Il travaille avec son frère Maxime, médecin à l’asile Duruy d’Amiens, sur le potentiel curatif des harmonies sonores.

Ensuite, il explore le potentiel plus important de la fonction visuelle et se sert du diploscope qu’il fait évoluer.

Ses travaux ont été largement reconnus et récompensés.

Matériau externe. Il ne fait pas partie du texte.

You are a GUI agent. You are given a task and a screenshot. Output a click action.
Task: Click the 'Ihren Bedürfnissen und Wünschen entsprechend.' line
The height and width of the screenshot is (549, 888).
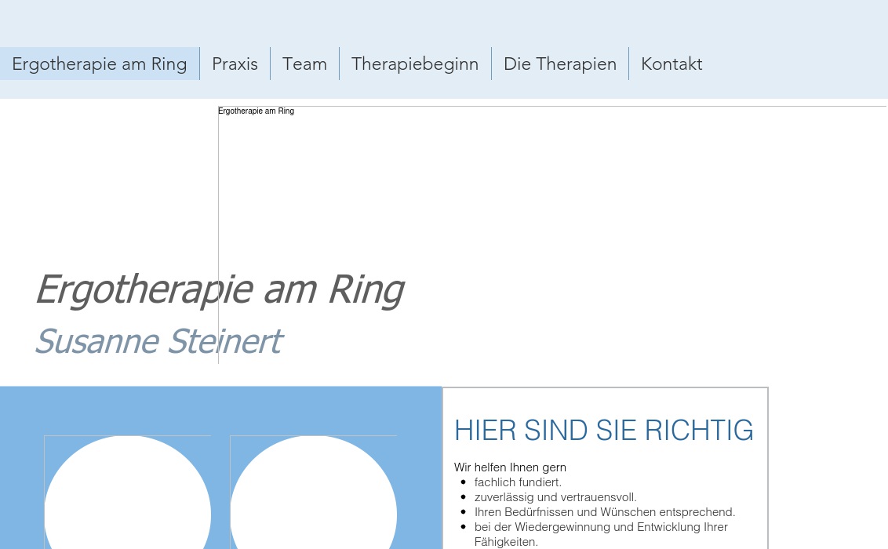click(x=604, y=512)
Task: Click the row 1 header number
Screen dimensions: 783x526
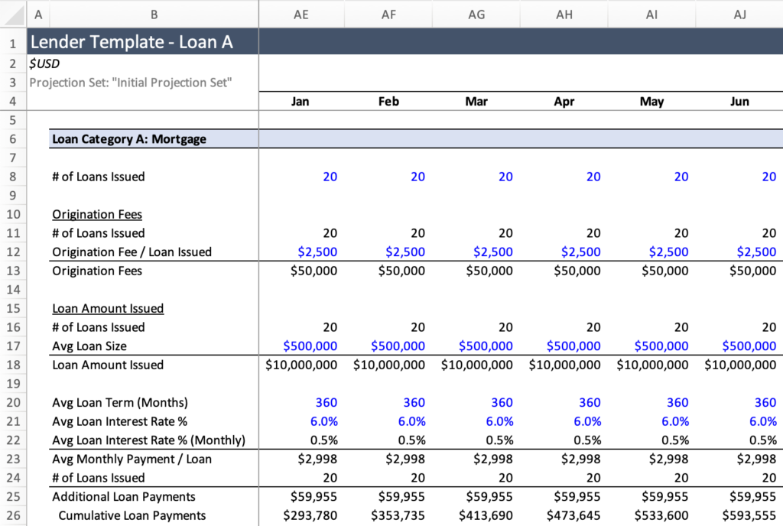Action: pyautogui.click(x=13, y=43)
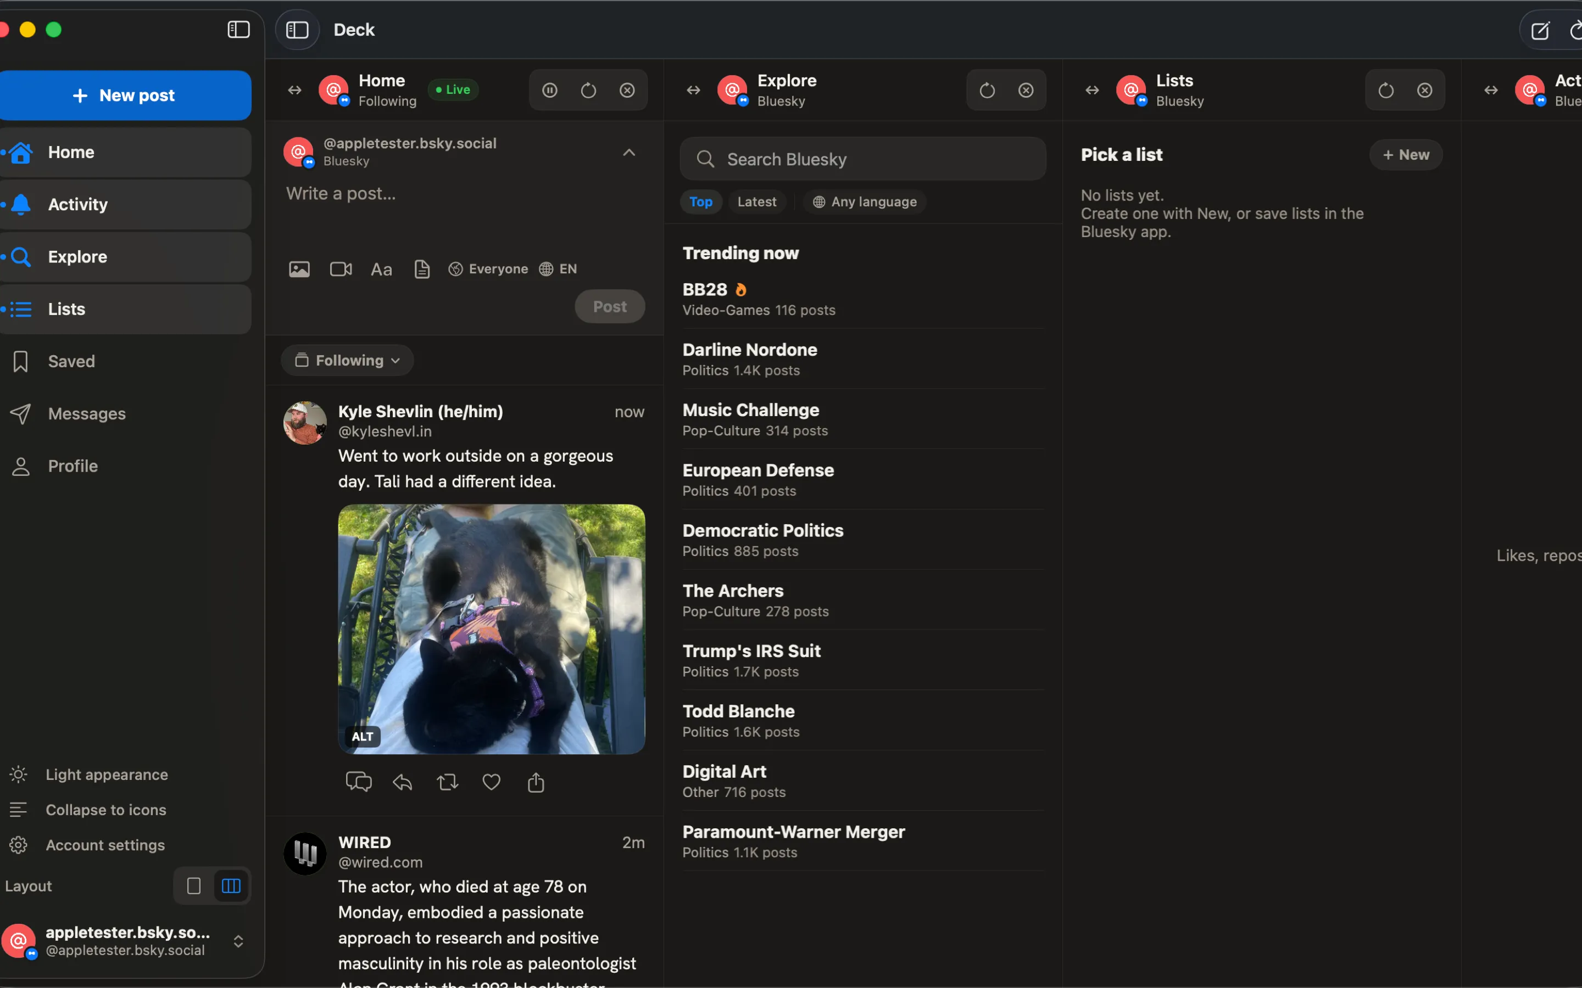Create a new list with New
The width and height of the screenshot is (1582, 988).
[1405, 155]
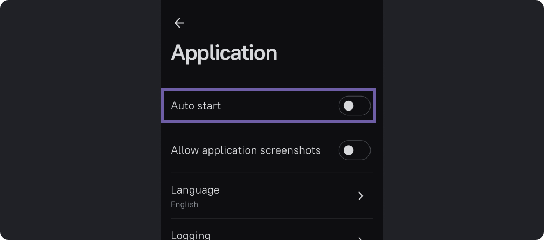Click the Language entry title

click(x=195, y=190)
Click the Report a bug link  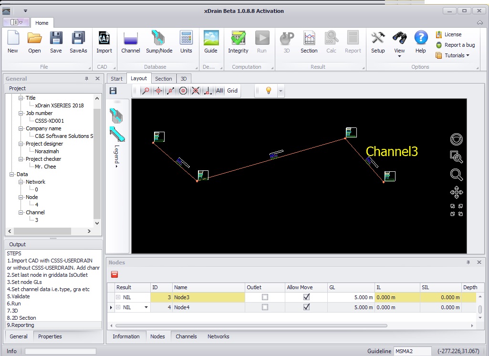[x=459, y=45]
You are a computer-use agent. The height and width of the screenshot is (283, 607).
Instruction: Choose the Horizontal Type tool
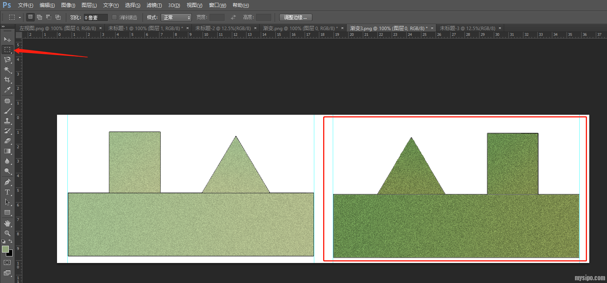7,192
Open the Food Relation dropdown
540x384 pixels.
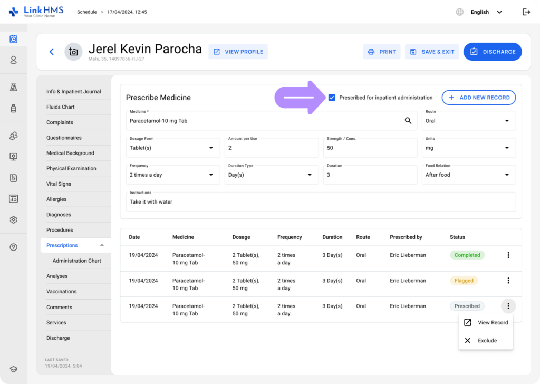tap(469, 175)
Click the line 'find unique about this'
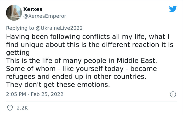 pyautogui.click(x=89, y=45)
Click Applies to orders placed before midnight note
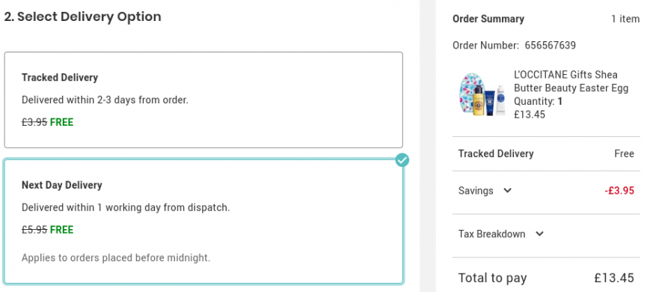Viewport: 647px width, 292px height. pyautogui.click(x=116, y=258)
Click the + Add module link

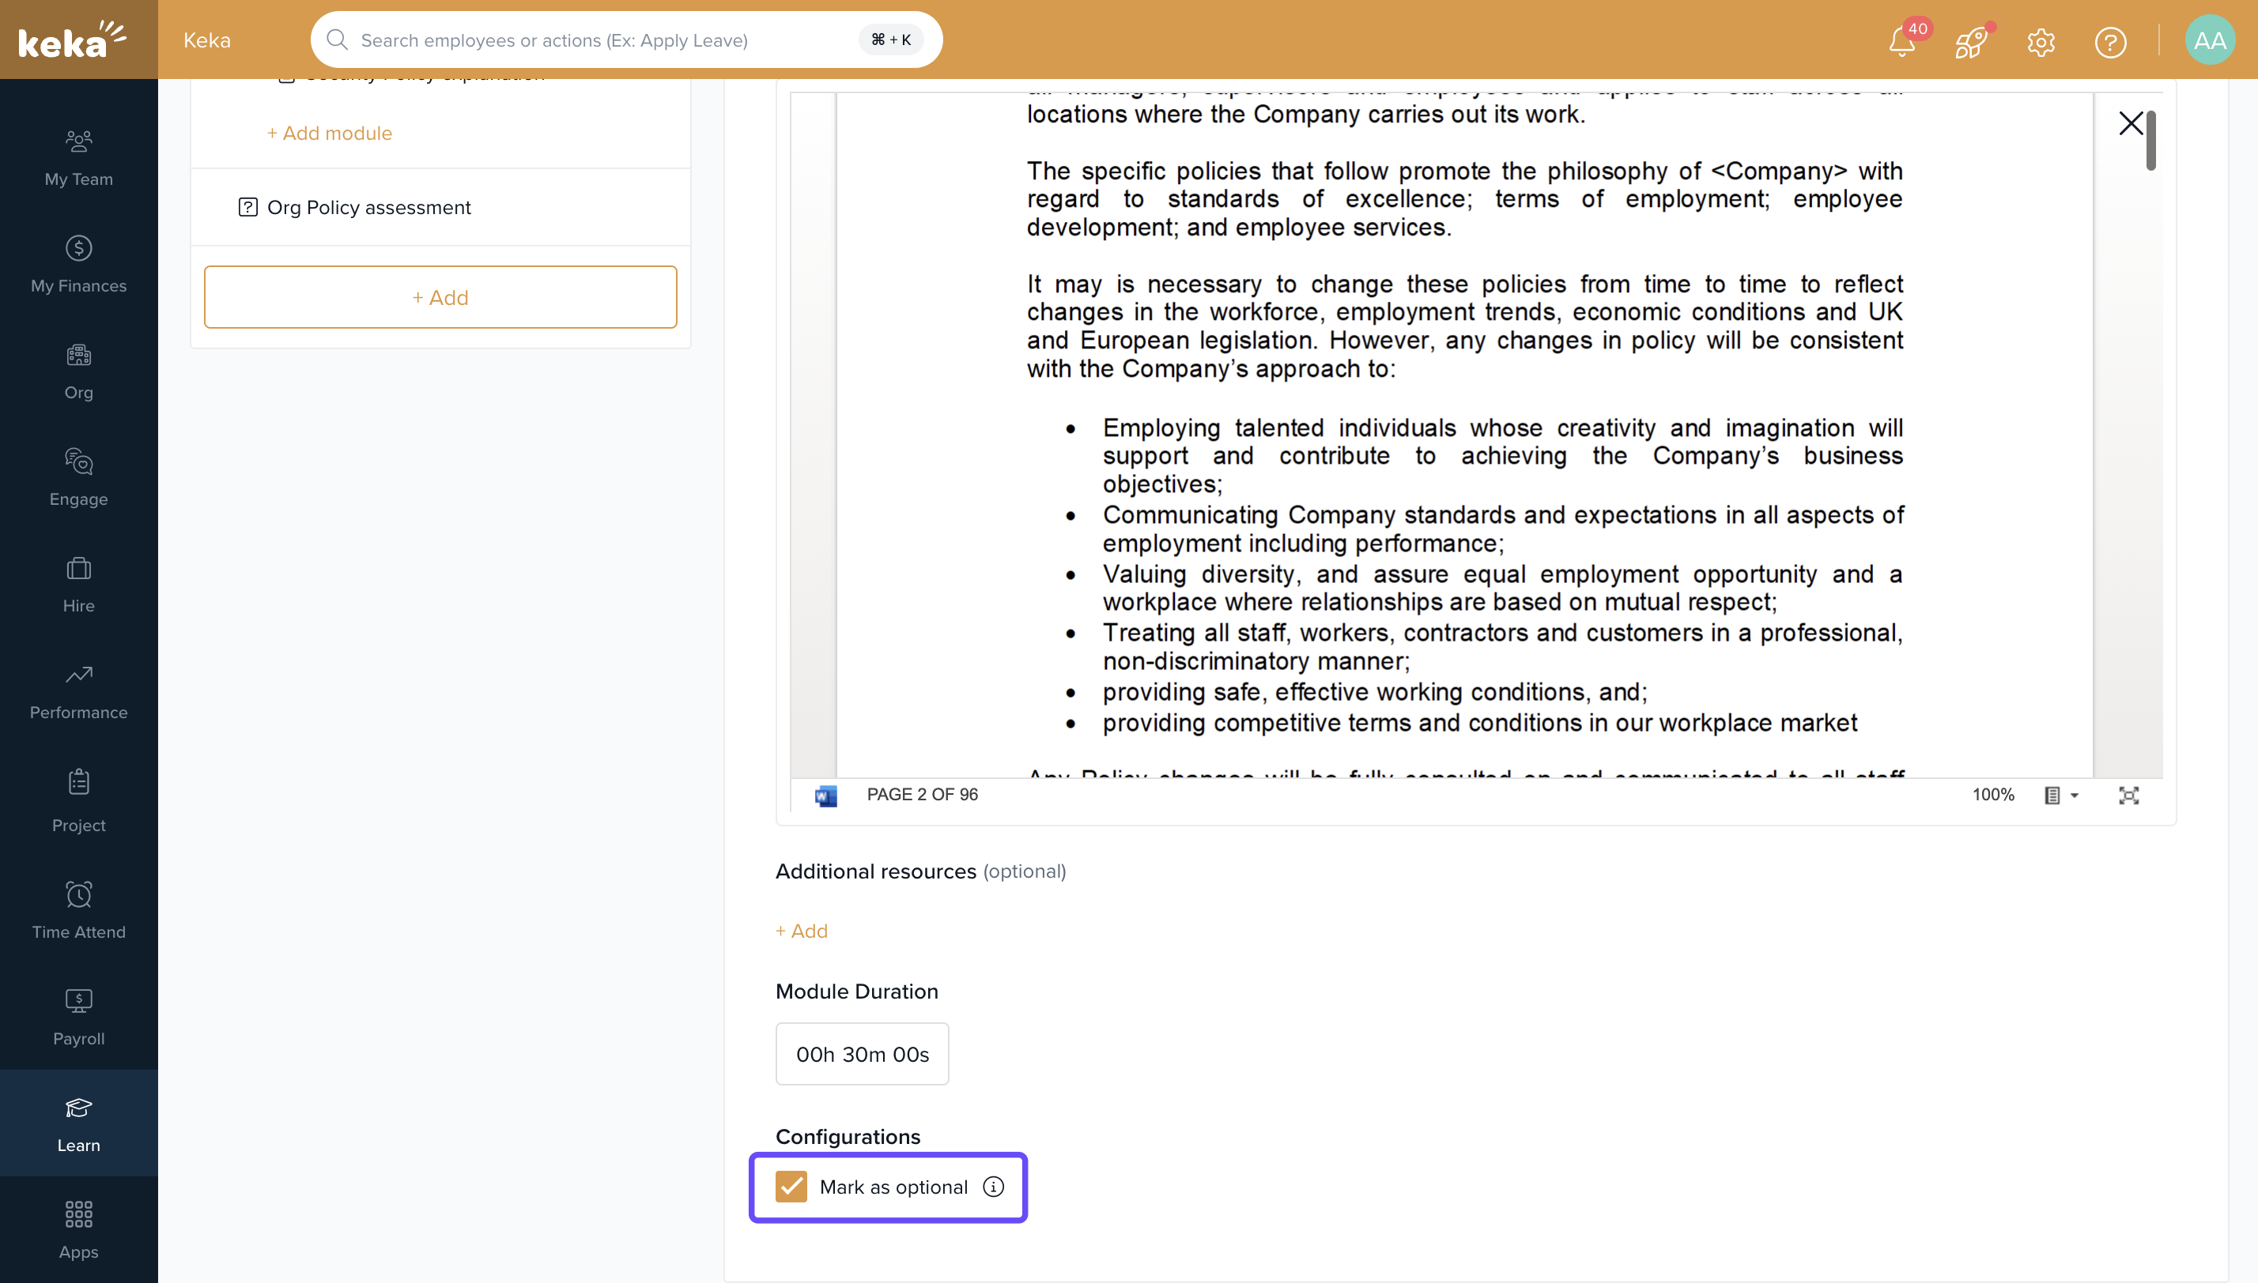329,133
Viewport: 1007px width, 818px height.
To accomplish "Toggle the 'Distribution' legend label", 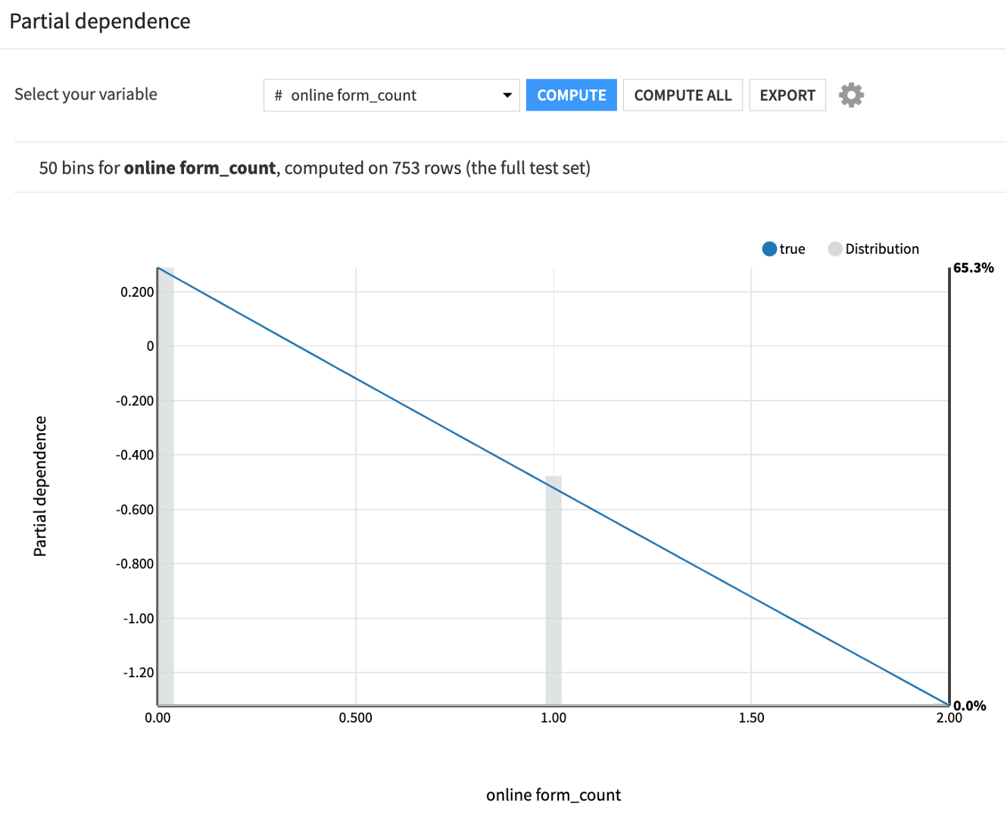I will pos(882,249).
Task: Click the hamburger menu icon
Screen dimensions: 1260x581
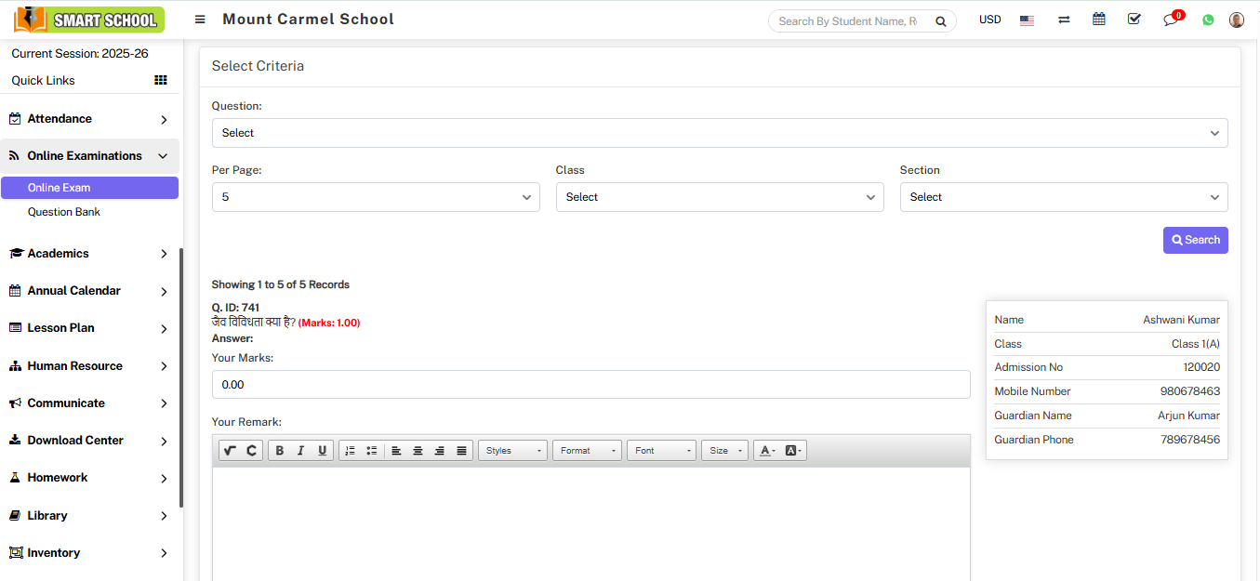Action: point(200,20)
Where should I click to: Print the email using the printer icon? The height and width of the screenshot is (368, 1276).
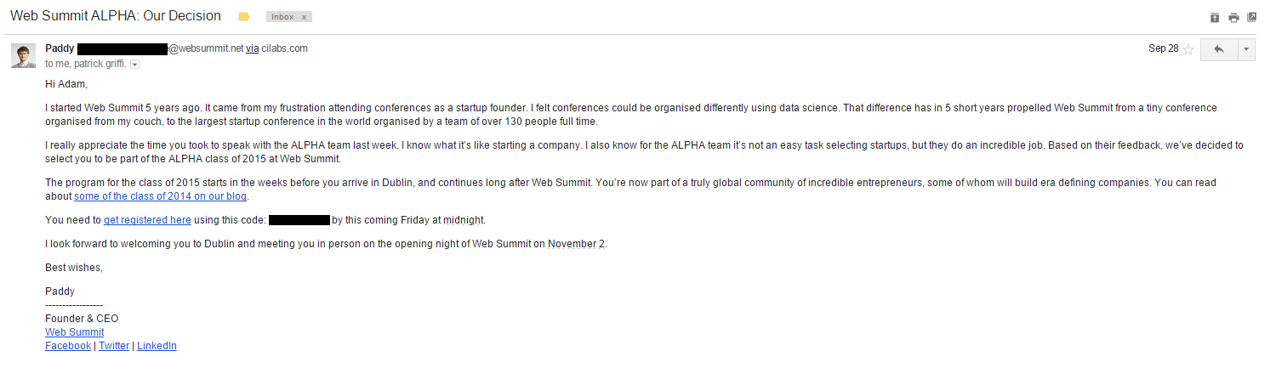[1233, 17]
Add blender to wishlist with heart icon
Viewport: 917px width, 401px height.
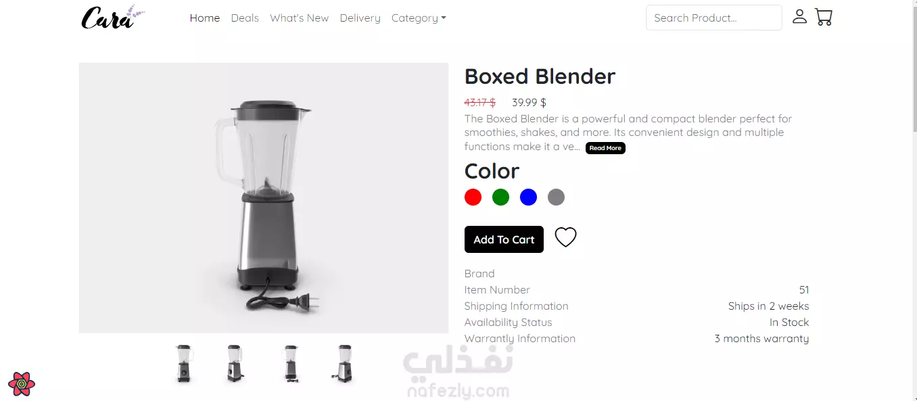(565, 237)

Au décès de Georges Quertant en 1964, sa fille Marguerite poursuit l’oeuvre de son père et forme tardivement quelques praticiens.

Le savoir faire s’est ensuite transmis de praticien à  praticien chacun pouvant apporter ses compétences propres en complément.

En ce qui me concerne, c’est Frank Giraudeaux du CEREN Paris, formé par Marguerite Quertant, qui m’a transmis son savoir faire.

 

Dans une même logique, la méthode Tomatis® développée par le Dr. Alfred Tomatis dans les années 1950/60, utilise la fonction auditive comme voie d’accès

au système nerveux central.

Actuellement les neurosciences confirment pleinement le lien entre vision et cognition comme l’Unité Fonctionnelle Vision et Cognition de la Fondation

Ophtalmologique Rothschild.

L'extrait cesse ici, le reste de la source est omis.